__YOUR OBJECTIVE__: Would you please give the entries again word for word, with no images in your copy?

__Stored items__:
_____
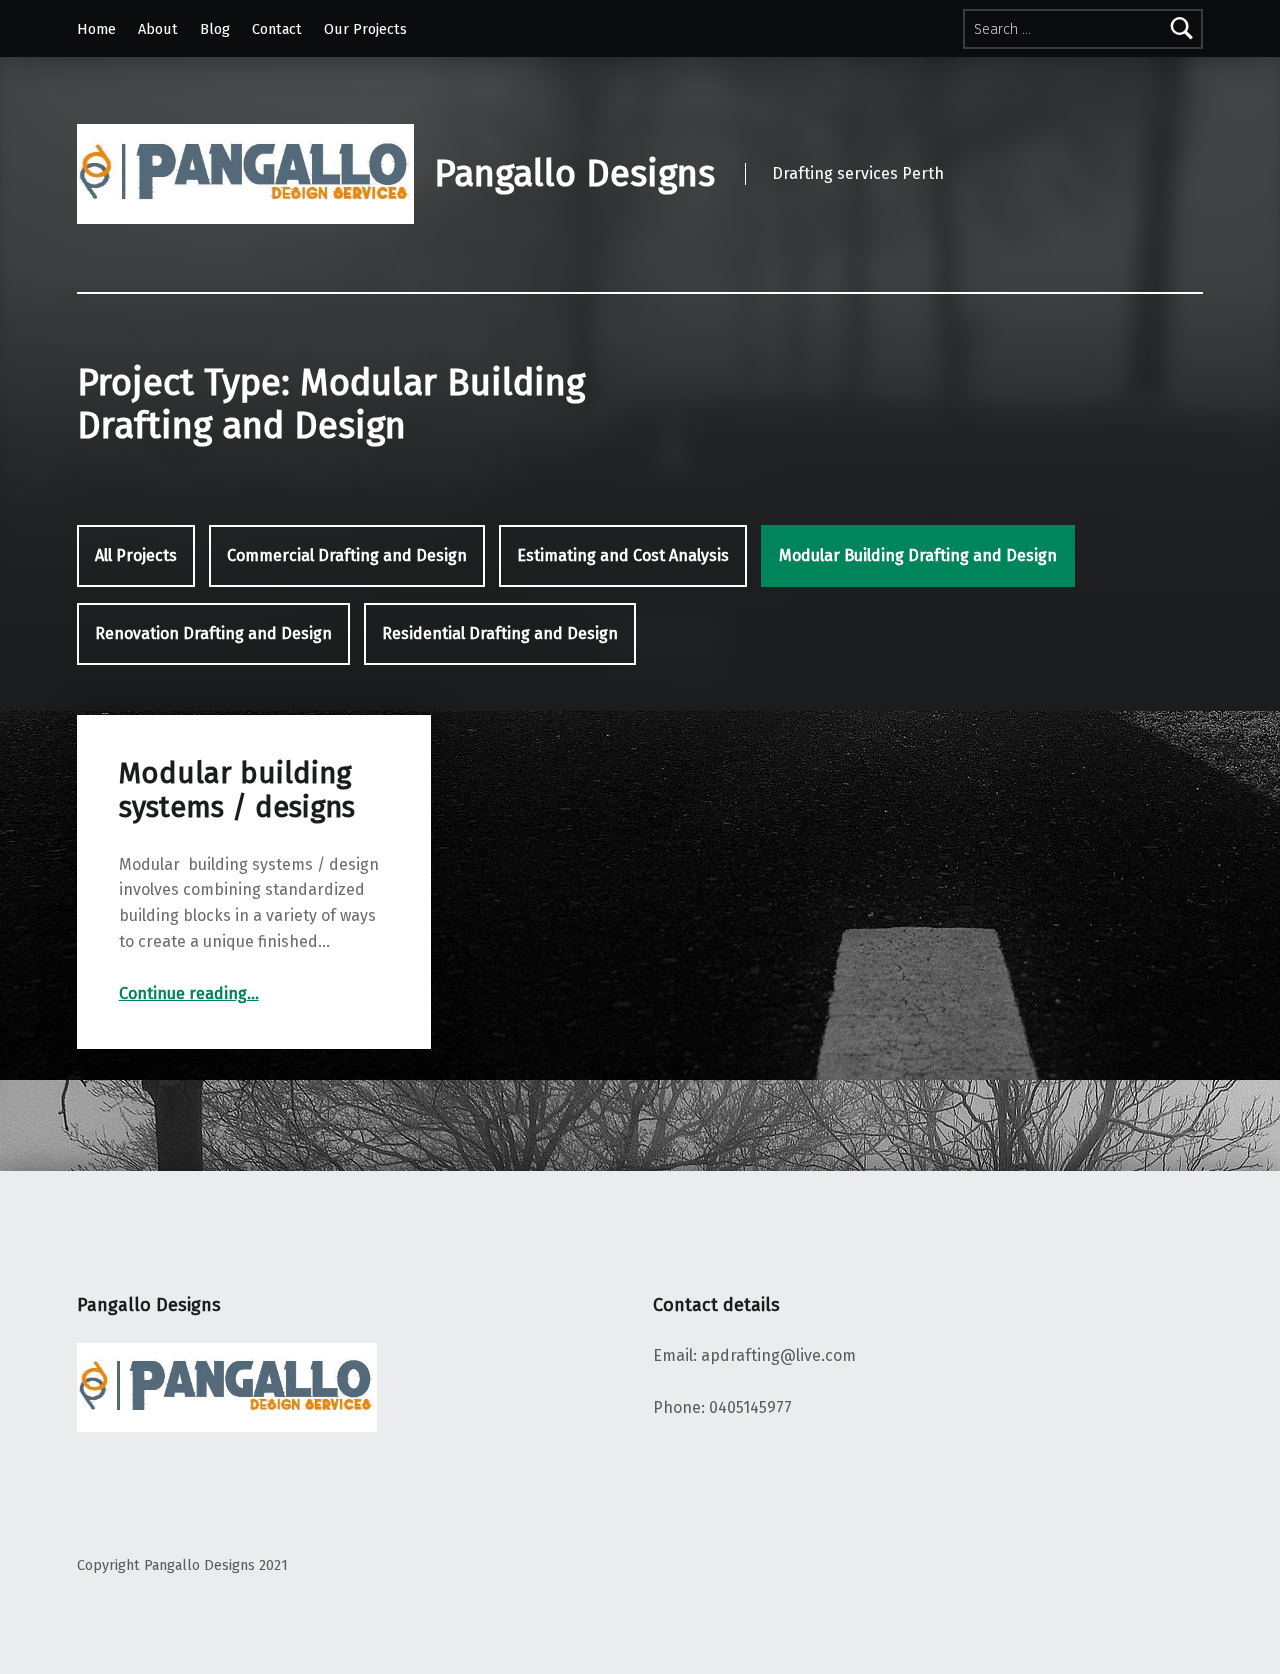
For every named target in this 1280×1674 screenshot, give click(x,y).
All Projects (136, 555)
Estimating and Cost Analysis (623, 555)
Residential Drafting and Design (500, 633)
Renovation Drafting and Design (213, 633)
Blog (215, 29)
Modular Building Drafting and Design (918, 555)
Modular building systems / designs (237, 790)
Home (96, 29)
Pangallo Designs (574, 174)
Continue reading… (189, 993)
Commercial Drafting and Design (347, 555)
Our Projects (365, 29)
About (158, 29)
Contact (277, 29)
_____
__RESPONSE FOR THIS EXERCISE__:
For every named target in this 1280×1674 screenshot, give click(x,y).
All Projects (136, 555)
Estimating and Cost Analysis (623, 555)
Residential Drafting and Design (500, 633)
Renovation Drafting and Design (213, 633)
Blog (215, 29)
Modular Building Drafting and Design (918, 555)
Modular building systems / designs (237, 790)
Home (96, 29)
Pangallo Designs (574, 174)
Continue reading… (189, 993)
Commercial Drafting and Design (347, 555)
Our Projects (365, 29)
About (158, 29)
Contact (277, 29)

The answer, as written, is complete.